For many of us, it seems like the image presented by the media of the “ideal” body type is extremely thin. I agree with this perception, although I am an adult woman who has yet to see a triple-digit number on the scale. Because I recognize that all women do not look like me, and many would not want to.
I didn’t choose to be thin. I’ve just been this way for as long as I can remember. There are people who come up to me while I’m serving myself food and say, “That’s all you’re eating? No wonder you’re so skinny.” As if being skinny is a defective quality and it’s okay to publicly criticize how much food is on my plate or what my body looks like.
Imagine if I went up to that same person and said, “You’re eating all that food? No wonder you’re so fat.” That would not be okay. And neither is their unsolicited commentary on what they think of my eating habits or weight.
The sad thing is, I know that some of the same people who are quick to comment negatively about my weight now would be the first to find fault with my body if I gained a few pounds.
I’ve seen thin women gain weight and then say that they no longer feel as confident or attractive, even if they’re healthier now than they were before. Or that their moms are telling them to lose the weight they gained, so that they can get married (don’t even get me started on that!).
I’ve also had countless women come up to me and tell me about how they used to be as slim as I am…before they had four children. And I’m just thinking about how sad it is that this woman gave birth to beautiful little human beings and is now feeling bad that her body doesn’t look the same as it did before it went through that strain. She produced a miracle, yet is feeling ashamed of the toll it took on her body.
Women deal with enough pressure as it is, without getting scrutinized by each other in this way. We really owe it to each other to not put one another down, especially for something as superficial as body weight, or our looks in general. The only person who should be commenting on a woman’s weight is their doctor, for the purpose of keeping them healthy.

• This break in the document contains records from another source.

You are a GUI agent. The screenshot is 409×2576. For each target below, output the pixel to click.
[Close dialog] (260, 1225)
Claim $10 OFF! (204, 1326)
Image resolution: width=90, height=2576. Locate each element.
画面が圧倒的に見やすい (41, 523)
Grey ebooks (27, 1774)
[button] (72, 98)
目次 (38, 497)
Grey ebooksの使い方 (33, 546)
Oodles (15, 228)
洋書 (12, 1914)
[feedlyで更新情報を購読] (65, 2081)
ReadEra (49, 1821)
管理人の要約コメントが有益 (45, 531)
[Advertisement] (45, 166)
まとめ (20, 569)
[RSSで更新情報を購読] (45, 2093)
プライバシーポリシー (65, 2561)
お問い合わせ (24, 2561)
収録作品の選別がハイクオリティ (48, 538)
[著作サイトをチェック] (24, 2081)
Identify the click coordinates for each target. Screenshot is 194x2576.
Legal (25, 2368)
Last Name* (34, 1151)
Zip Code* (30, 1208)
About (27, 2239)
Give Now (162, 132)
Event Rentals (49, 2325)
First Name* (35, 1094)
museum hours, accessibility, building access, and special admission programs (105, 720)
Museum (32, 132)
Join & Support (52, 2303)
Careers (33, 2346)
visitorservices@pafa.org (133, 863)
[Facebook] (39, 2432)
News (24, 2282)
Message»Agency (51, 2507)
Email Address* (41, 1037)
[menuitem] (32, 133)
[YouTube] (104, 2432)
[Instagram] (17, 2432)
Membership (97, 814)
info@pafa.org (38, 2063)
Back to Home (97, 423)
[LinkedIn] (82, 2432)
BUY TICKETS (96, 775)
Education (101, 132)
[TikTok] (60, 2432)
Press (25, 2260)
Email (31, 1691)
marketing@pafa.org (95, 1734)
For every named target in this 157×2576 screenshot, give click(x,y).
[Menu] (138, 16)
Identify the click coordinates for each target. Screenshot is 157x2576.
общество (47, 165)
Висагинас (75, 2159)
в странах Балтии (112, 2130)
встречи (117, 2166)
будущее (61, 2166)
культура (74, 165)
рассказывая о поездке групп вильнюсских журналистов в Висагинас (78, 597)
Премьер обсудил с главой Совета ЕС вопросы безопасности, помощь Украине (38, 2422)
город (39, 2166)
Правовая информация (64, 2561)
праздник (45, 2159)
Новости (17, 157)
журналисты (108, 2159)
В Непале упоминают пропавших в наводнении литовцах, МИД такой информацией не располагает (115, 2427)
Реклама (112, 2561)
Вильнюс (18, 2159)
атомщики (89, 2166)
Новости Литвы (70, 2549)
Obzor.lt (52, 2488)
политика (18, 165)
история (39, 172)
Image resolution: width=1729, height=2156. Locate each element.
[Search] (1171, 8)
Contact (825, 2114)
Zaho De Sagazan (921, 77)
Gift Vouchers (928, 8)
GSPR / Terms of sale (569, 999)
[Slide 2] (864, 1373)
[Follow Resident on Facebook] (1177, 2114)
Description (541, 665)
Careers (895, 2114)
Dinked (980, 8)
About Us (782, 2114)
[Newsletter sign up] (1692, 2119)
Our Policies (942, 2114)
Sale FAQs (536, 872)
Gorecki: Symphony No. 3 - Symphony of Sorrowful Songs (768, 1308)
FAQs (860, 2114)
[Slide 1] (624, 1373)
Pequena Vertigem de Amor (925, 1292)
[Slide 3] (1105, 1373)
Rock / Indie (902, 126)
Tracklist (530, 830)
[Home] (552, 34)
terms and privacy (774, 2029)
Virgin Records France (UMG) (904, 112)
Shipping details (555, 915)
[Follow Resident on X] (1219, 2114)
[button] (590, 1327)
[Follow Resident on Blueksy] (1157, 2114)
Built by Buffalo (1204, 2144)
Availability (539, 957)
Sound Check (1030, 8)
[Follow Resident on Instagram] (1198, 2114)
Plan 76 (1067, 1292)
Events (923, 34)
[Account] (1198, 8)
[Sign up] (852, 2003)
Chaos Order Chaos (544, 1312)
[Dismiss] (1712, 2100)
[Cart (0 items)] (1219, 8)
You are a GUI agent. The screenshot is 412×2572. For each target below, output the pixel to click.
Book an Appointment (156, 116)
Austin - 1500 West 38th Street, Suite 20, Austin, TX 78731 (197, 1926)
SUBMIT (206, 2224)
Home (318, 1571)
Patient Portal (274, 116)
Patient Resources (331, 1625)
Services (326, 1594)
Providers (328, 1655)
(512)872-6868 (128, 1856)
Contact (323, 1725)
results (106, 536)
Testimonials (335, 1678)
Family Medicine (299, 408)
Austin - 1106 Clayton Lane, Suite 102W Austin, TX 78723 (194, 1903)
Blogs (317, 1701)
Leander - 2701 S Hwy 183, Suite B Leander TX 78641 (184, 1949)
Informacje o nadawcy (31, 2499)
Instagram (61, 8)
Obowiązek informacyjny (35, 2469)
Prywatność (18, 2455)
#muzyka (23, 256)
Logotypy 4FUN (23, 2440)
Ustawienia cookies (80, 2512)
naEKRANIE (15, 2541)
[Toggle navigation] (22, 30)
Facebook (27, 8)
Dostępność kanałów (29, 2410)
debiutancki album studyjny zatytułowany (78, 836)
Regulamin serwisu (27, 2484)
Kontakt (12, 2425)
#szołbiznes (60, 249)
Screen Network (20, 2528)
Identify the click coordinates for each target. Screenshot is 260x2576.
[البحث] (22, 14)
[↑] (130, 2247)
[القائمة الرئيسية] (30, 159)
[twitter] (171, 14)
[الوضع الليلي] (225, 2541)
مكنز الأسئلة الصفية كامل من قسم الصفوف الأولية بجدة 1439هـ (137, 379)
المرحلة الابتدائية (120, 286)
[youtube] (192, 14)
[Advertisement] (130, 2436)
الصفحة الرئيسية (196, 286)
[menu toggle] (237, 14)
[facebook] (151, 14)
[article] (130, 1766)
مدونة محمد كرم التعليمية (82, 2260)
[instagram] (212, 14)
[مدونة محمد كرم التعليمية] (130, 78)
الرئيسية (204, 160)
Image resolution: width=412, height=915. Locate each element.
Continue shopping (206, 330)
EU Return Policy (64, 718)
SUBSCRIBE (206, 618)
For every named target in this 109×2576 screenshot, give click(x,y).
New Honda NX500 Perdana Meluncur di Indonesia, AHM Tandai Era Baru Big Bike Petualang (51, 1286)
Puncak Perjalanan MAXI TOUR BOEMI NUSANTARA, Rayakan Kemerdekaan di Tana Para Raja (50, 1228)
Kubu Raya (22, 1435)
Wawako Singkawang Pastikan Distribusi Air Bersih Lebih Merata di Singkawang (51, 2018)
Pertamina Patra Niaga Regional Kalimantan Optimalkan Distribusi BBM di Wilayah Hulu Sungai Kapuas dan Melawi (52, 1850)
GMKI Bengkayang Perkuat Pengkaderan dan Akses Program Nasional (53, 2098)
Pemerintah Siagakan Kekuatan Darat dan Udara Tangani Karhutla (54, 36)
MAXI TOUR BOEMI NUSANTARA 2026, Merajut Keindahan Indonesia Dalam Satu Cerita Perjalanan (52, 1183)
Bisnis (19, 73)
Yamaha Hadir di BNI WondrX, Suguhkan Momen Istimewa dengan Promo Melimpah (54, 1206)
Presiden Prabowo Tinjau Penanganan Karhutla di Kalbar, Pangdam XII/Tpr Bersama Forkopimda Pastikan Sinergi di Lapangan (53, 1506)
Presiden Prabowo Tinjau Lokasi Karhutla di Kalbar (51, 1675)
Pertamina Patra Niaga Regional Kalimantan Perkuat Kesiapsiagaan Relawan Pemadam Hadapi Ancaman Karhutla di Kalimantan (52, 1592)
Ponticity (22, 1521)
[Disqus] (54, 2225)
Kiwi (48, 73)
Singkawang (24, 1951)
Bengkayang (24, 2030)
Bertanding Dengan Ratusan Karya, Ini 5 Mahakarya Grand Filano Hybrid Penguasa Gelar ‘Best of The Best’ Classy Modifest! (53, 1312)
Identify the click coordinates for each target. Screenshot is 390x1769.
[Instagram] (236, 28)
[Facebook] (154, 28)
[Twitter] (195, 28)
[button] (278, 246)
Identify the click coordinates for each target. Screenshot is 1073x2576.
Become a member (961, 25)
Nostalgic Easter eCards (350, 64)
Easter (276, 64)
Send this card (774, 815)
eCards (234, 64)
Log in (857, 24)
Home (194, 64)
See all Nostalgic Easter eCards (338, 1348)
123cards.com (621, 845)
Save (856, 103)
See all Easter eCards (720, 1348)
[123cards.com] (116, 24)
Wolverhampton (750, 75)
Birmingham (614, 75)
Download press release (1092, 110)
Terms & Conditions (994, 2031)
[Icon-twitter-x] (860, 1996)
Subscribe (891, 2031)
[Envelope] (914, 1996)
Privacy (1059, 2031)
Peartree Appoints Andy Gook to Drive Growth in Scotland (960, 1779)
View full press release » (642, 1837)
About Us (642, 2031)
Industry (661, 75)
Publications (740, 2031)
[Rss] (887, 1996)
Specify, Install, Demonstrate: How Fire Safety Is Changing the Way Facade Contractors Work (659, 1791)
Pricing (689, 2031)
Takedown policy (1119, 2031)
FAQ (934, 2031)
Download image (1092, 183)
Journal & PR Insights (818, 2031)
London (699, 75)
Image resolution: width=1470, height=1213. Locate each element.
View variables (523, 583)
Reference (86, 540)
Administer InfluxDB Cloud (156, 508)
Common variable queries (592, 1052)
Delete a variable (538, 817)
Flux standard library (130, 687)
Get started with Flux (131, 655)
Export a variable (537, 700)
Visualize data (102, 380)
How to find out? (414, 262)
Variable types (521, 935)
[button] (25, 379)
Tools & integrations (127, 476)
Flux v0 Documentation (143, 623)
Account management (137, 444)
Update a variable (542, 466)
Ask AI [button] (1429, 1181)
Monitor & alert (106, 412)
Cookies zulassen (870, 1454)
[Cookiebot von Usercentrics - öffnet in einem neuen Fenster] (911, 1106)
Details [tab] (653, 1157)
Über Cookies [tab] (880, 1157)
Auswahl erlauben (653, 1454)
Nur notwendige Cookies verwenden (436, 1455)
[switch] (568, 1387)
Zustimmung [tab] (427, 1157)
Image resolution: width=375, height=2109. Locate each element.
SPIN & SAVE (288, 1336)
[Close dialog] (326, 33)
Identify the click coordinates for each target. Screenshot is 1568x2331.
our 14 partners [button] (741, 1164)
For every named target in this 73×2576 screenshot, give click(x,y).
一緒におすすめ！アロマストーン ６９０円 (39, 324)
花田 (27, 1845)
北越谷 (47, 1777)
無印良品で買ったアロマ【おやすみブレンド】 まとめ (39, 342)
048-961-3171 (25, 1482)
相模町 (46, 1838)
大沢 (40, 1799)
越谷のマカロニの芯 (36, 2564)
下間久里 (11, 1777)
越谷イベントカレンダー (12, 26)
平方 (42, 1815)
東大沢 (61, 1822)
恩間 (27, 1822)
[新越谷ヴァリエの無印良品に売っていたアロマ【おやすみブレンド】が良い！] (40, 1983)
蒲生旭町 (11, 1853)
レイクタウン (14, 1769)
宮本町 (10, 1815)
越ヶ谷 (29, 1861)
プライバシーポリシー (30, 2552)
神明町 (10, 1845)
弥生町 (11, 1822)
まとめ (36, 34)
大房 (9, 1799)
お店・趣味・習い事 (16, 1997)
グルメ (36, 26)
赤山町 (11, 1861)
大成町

If there’s one message I can give to the women and girls out there about their bodies, based on my experiences, it would be this: Enjoy your life. Eat delicious food. Exercise. Appreciate your body and take care of it. Worry less about how many pounds you weigh and more about how healthy and energetic you feel. Look in the mirror and remind yourself that you’re beautiful. Spread that positivity to others and don’t hold back from giving compliments. Smile in the face of those body-shamers while continuing to live as you want to. You can’t make everyone happy all the time and that’s okay.